/---
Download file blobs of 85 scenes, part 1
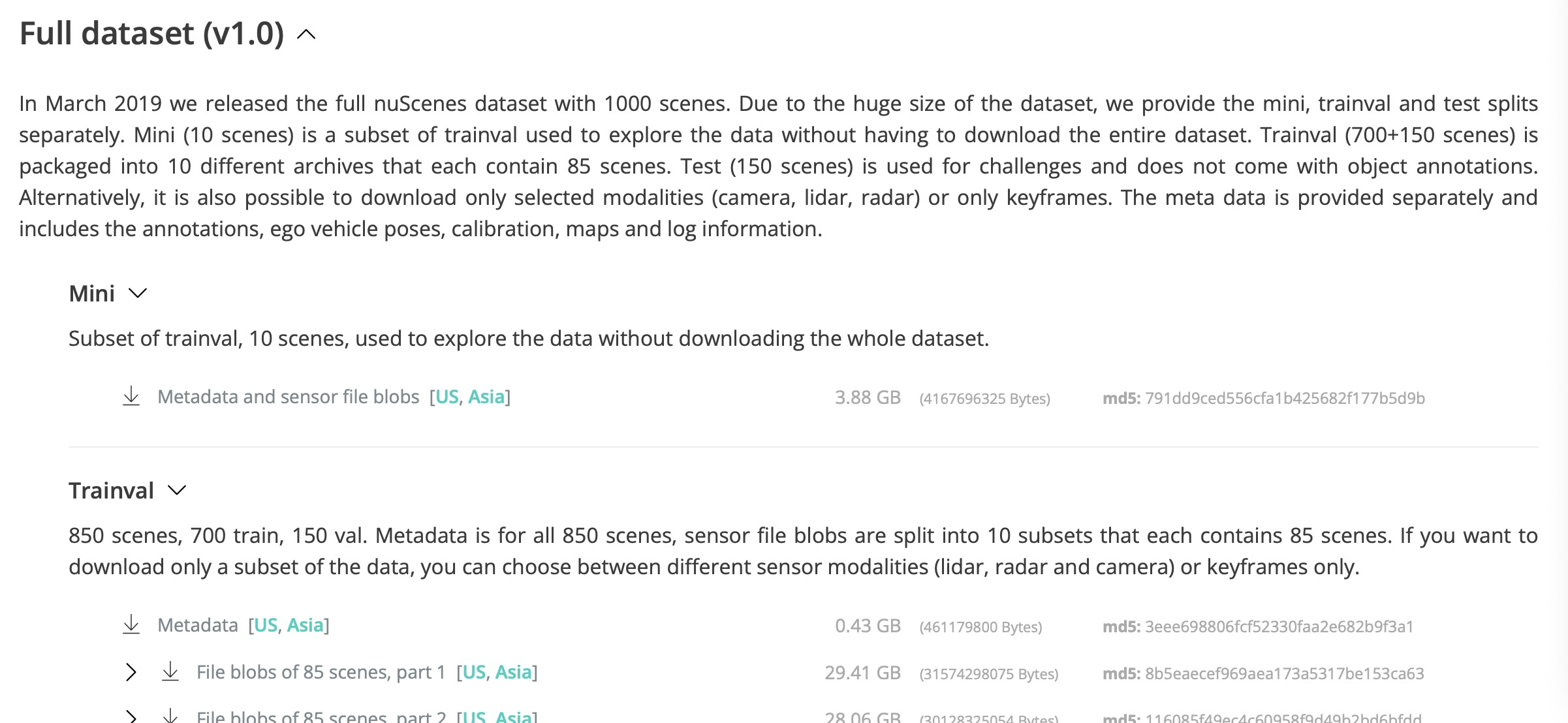The height and width of the screenshot is (723, 1568). pos(171,671)
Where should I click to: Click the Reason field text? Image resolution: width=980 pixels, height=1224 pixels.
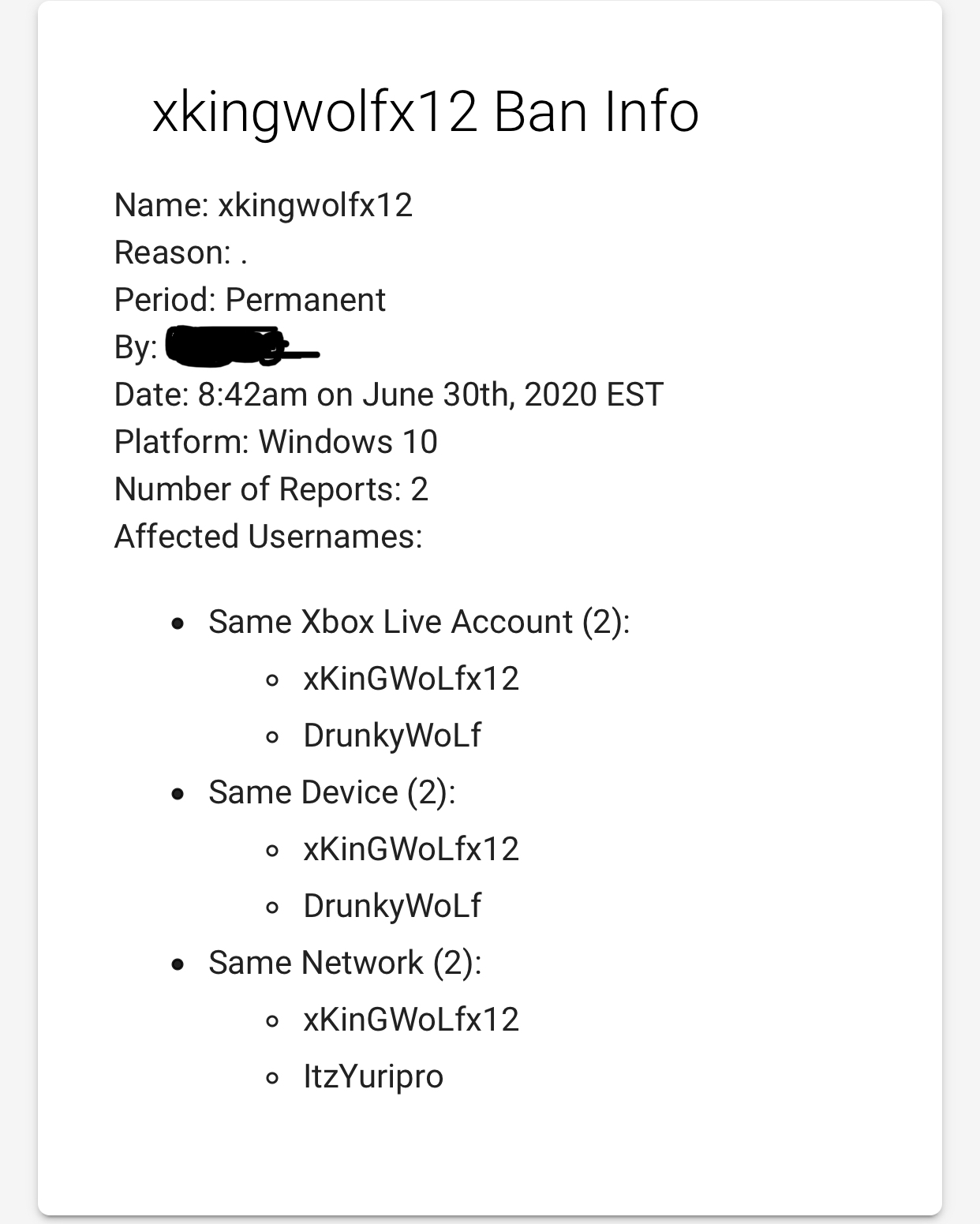[181, 253]
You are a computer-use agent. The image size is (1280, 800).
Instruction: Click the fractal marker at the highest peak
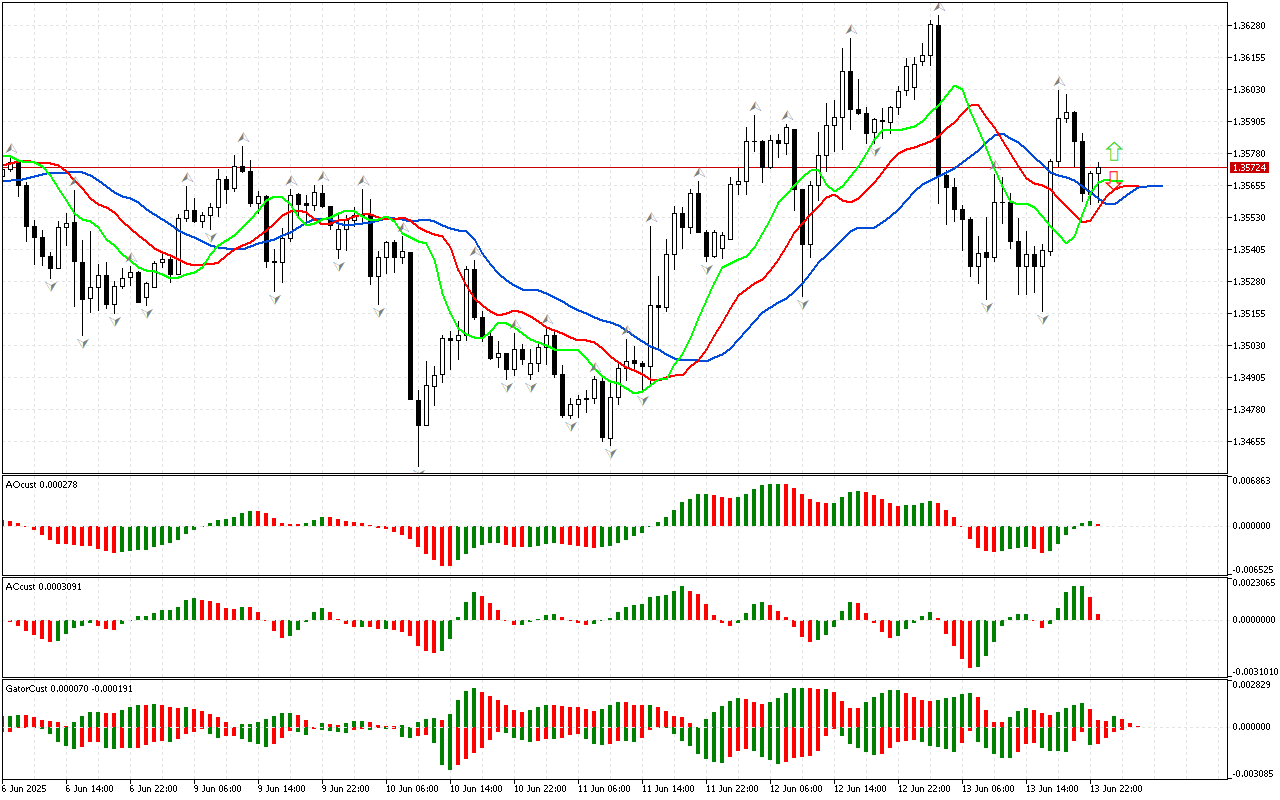(x=938, y=8)
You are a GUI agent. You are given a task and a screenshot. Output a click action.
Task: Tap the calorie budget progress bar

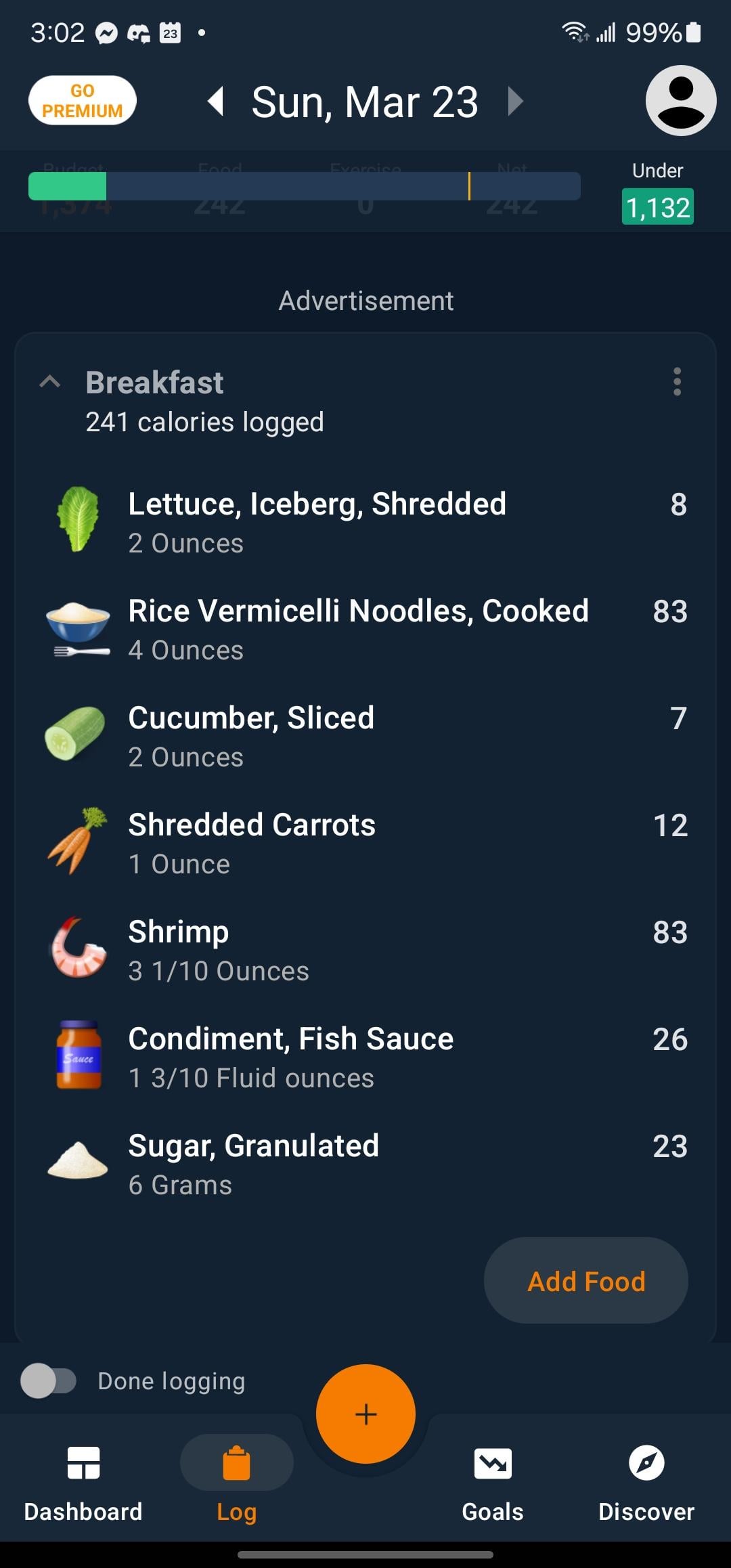point(305,186)
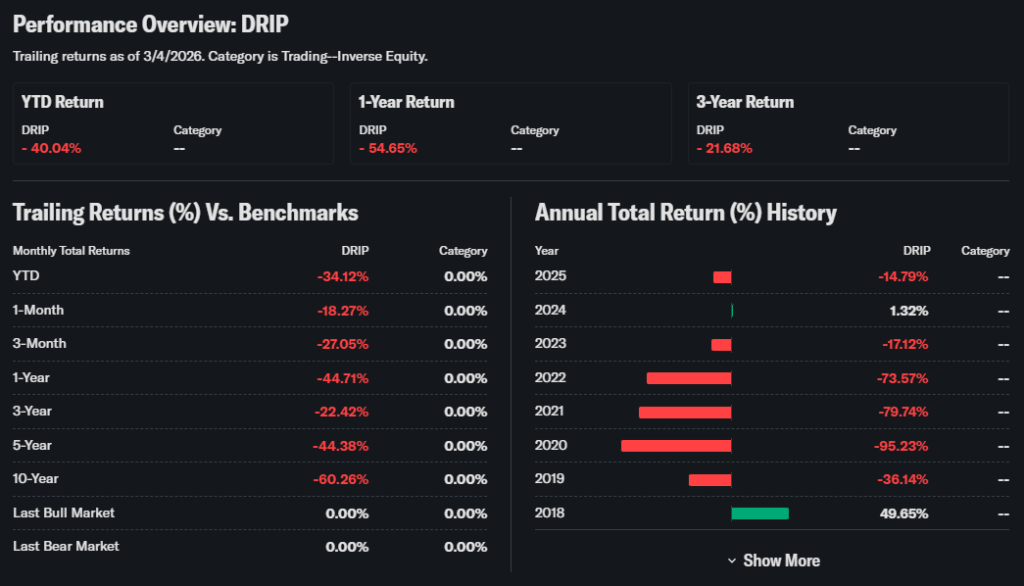Select the red 2019 return bar
The height and width of the screenshot is (586, 1024).
click(x=710, y=479)
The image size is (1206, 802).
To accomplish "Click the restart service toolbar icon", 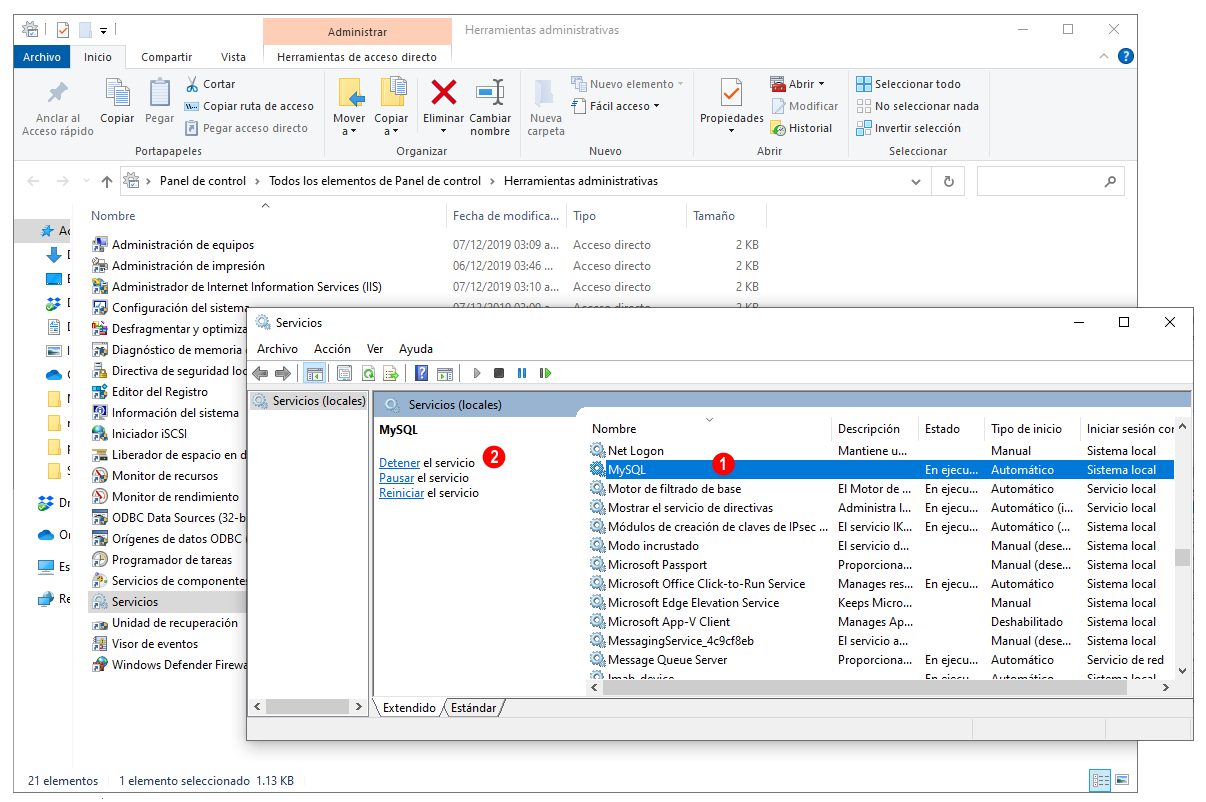I will point(545,373).
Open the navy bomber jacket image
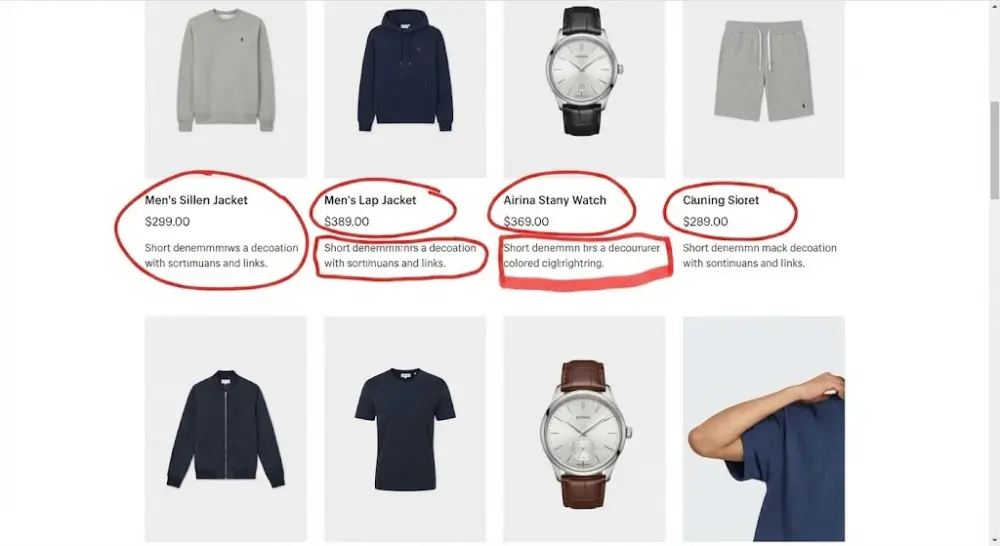1000x546 pixels. (226, 429)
\---
The problem: Using the records above, copy every line that has the word "agent" in it.

Your solution:
You are a computer-use agent. The image size is (1280, 800).
You are a GUI agent. You are given a task and a screenshot. Output a click action.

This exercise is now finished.